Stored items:
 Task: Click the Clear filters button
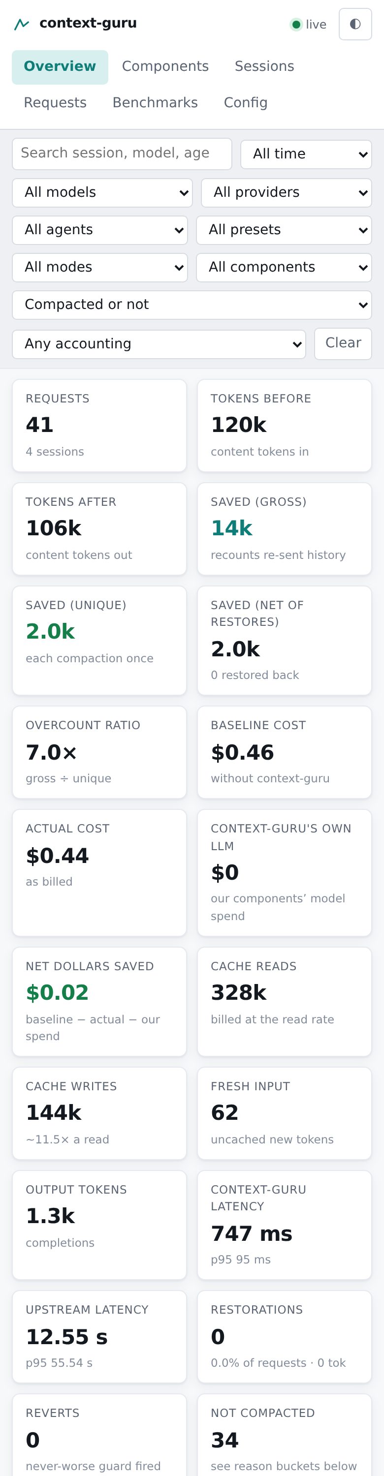tap(343, 343)
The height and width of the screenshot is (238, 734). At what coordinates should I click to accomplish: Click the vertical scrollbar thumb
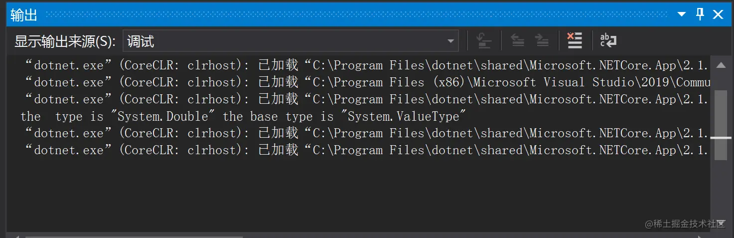pos(721,125)
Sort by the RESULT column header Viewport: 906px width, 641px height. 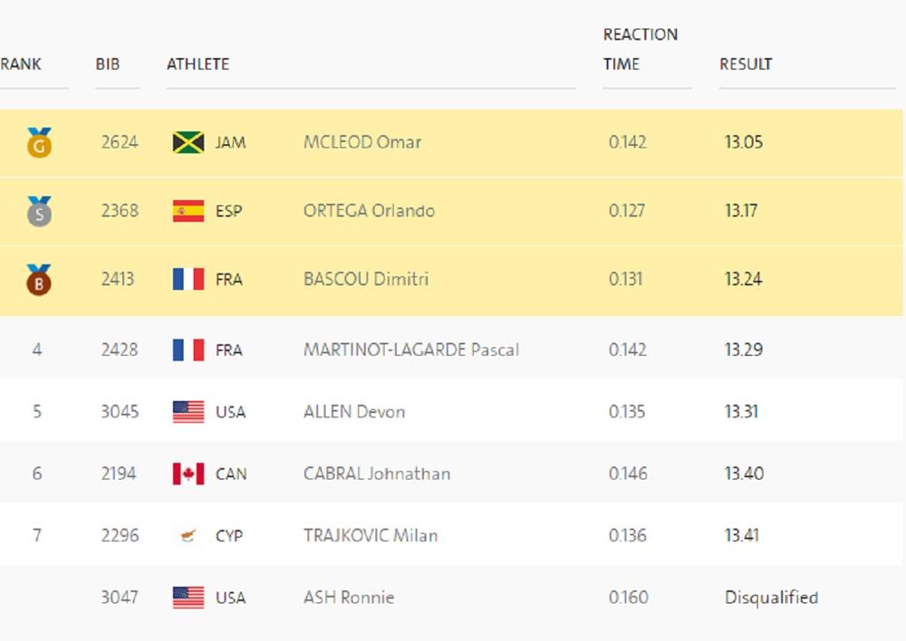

**Prompt:** The entries must be written out again unchanged. Images are to be left out.

**Your solution:**
 Task: Click the Clear filters button
tap(343, 343)
The height and width of the screenshot is (238, 734). At what coordinates should I click to accomplish: Click the vertical scrollbar thumb
pos(721,125)
Sort by the RESULT column header Viewport: 906px width, 641px height. 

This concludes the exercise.